Planificadores y comunicólogos han hecho propuestas a dos dirigentes de la cúpula blanca desestimadas sin adoptar récipes alternos

La autarquía es la “enfermedad” que conduce irremisiblemente al fracaso. Ejemplos los hay por doquier y con mayor frecuencia de la deseable. El caso Macri en Argentina podría encasillarse en esa matriz de autosuficiencia que generalmente se observa entre personas que se miran a sí mismos agigantados. Lo de Matteo Salvini en Italia sería autarquía combinada con petulancia extrema. En Venezuela los 20 años de “socialismo del Siglo XXI” guardan estrecha parentela con autarquía contaminada por ignorancia crasa.

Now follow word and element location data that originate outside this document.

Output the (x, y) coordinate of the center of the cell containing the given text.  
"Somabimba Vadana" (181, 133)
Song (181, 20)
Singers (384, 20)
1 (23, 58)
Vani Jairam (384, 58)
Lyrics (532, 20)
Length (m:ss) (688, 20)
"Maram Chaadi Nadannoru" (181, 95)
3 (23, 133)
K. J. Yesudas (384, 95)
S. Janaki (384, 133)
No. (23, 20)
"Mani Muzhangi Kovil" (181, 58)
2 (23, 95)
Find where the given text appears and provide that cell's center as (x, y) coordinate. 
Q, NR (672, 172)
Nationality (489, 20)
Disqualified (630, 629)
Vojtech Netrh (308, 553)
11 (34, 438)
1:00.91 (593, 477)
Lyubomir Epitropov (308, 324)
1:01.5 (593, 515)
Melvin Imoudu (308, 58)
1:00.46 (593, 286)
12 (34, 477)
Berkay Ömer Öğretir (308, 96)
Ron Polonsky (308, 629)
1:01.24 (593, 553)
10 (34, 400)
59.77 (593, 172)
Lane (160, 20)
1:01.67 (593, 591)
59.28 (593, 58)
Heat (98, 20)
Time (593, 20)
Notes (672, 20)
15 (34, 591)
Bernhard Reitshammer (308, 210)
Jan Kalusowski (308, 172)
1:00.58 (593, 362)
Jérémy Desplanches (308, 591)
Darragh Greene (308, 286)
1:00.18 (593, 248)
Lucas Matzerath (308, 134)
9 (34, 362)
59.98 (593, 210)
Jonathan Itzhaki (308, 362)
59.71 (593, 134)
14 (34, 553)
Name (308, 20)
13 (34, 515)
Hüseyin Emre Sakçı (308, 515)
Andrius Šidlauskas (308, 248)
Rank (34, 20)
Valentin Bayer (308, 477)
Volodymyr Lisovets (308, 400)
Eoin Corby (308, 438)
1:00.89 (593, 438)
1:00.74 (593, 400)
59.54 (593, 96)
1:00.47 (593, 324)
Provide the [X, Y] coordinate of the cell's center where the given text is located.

La historia política venezolana recoge capítulos, que antes que resultar exitosos, hasta decapitaron presidentes. Pero “nadie aprende por experiencia ajena”. Y se observa que las instituciones del país, casi sin excepción, enmohecen ante el temor de nuevos tiempos. A ello no escapan los partidos, reacios a transformarse para hacerse funcionales dentro de la modernidad que cobija al globo para ajustarse a la dinámica y exigencia de la gente.

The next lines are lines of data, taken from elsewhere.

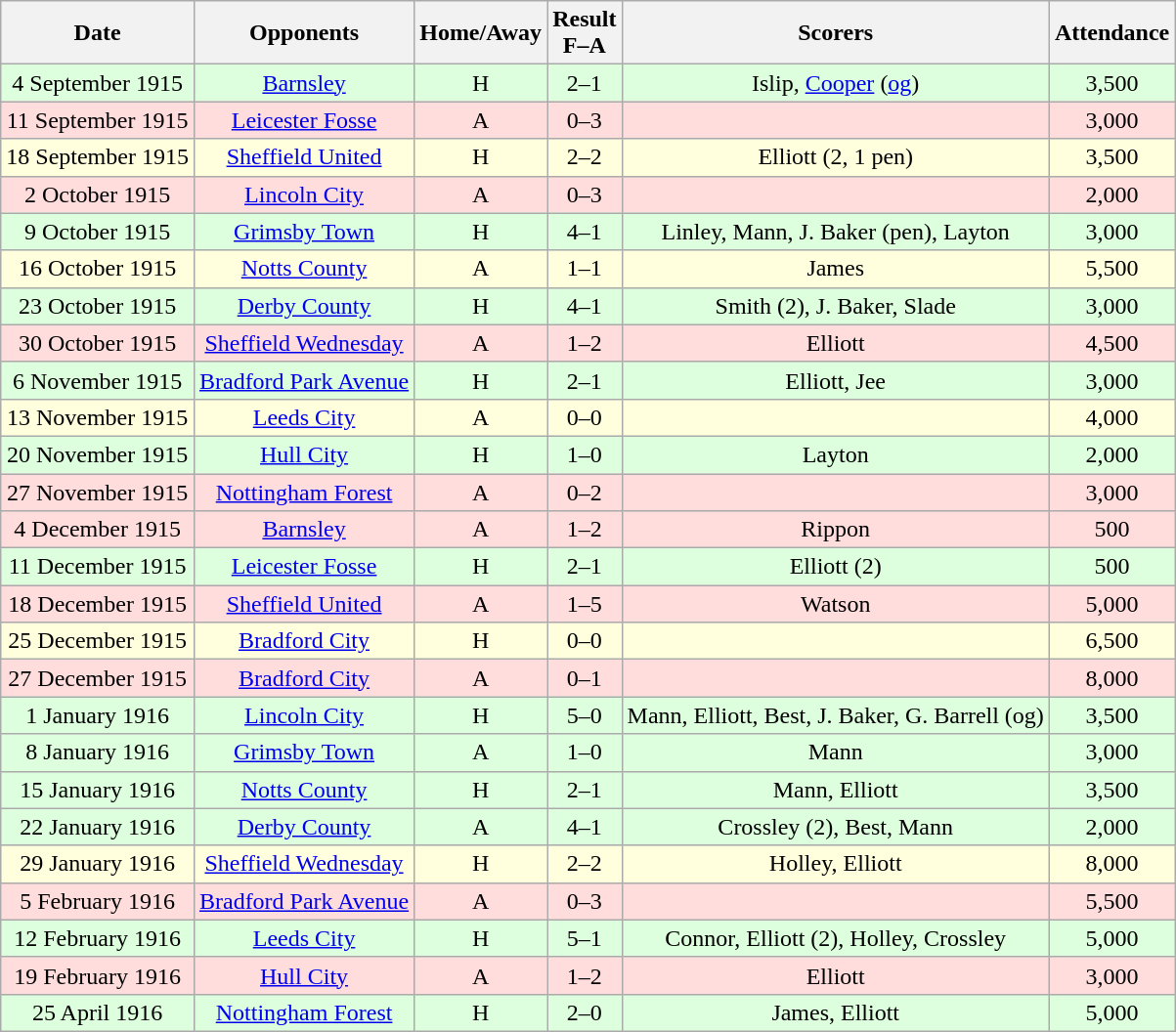
5 February 1916 [98, 901]
Islip, Cooper (og) [835, 83]
16 October 1915 [98, 269]
0–1 [585, 678]
9 October 1915 [98, 232]
29 January 1916 [98, 864]
15 January 1916 [98, 790]
13 November 1915 [98, 417]
5–0 [585, 716]
James [835, 269]
1 January 1916 [98, 716]
Scorers [835, 33]
Date [98, 33]
27 November 1915 [98, 492]
11 September 1915 [98, 120]
Elliott (2, 1 pen) [835, 157]
27 December 1915 [98, 678]
4 December 1915 [98, 530]
Attendance [1111, 33]
Opponents [303, 33]
Mann [835, 753]
8 January 1916 [98, 753]
20 November 1915 [98, 455]
1–1 [585, 269]
18 September 1915 [98, 157]
19 February 1916 [98, 976]
2 October 1915 [98, 195]
11 December 1915 [98, 567]
Mann, Elliott, Best, J. Baker, G. Barrell (og) [835, 716]
Watson [835, 604]
25 December 1915 [98, 641]
0–2 [585, 492]
Home/Away [481, 33]
4,500 [1111, 343]
Holley, Elliott [835, 864]
Elliott, Jee [835, 380]
ResultF–A [585, 33]
30 October 1915 [98, 343]
22 January 1916 [98, 827]
4 September 1915 [98, 83]
12 February 1916 [98, 938]
Crossley (2), Best, Mann [835, 827]
Elliott (2) [835, 567]
James, Elliott [835, 1013]
2–0 [585, 1013]
6,500 [1111, 641]
Layton [835, 455]
Linley, Mann, J. Baker (pen), Layton [835, 232]
1–5 [585, 604]
25 April 1916 [98, 1013]
4,000 [1111, 417]
18 December 1915 [98, 604]
5–1 [585, 938]
Smith (2), J. Baker, Slade [835, 306]
Rippon [835, 530]
Connor, Elliott (2), Holley, Crossley [835, 938]
Mann, Elliott [835, 790]
23 October 1915 [98, 306]
6 November 1915 [98, 380]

AD exhibe obvia renuencia intestina a lo novedoso. Aquella soberbia maquinaria política del país, una de las más destacadas de América Latina, hoy pareciera no encontrar el camino hacia su Ave Fénix. Los líderes se eternizan. Desde hace décadas AD solo retoca un equipo operativo que encanece y se alcornoquiza. AD tiene 4 gobernadores (¿ubres?) que no reciben directrices porque el partido adolece de un equipo técnico futurista. En el interín fuerzas nóveles cautivan mayorías famélicas con tácticas, que aunque sin ortodoxia llenan vacíos provocados por la deserción de la veteranía política ¿aburguesada?

AD arriba en pocos días a 78 años de vida política que la ha valido sentar a cuatro jefes de Estado, militantes suyos, en la era democrática. Pero también errores tácticos que deben ser superados sin reluctancia para que el partido blanco escriba de nuevo páginas de reciedumbre política. Vías las hay. Sistemas ya están creados. El problema es auditivo y de comprensión de una realidad insobornable: actualizarse para sobrevivir.

78 años más tarde los padres fundadores no estarían muy satisfechos del declive, que lo existe. La vieja Casa de Rómulo Betancourt resiente goteras en el tejado. Planificadores curtidos han tendido manos amistosas a jerarcas cupulares, ¿contaminados de autarquía? AD tiene una deuda moral con el país que puede resarcir pero no con el perimido récipe de un esquema gerencial improductivo. La vacuna es tecnocrática/política, o viceversa.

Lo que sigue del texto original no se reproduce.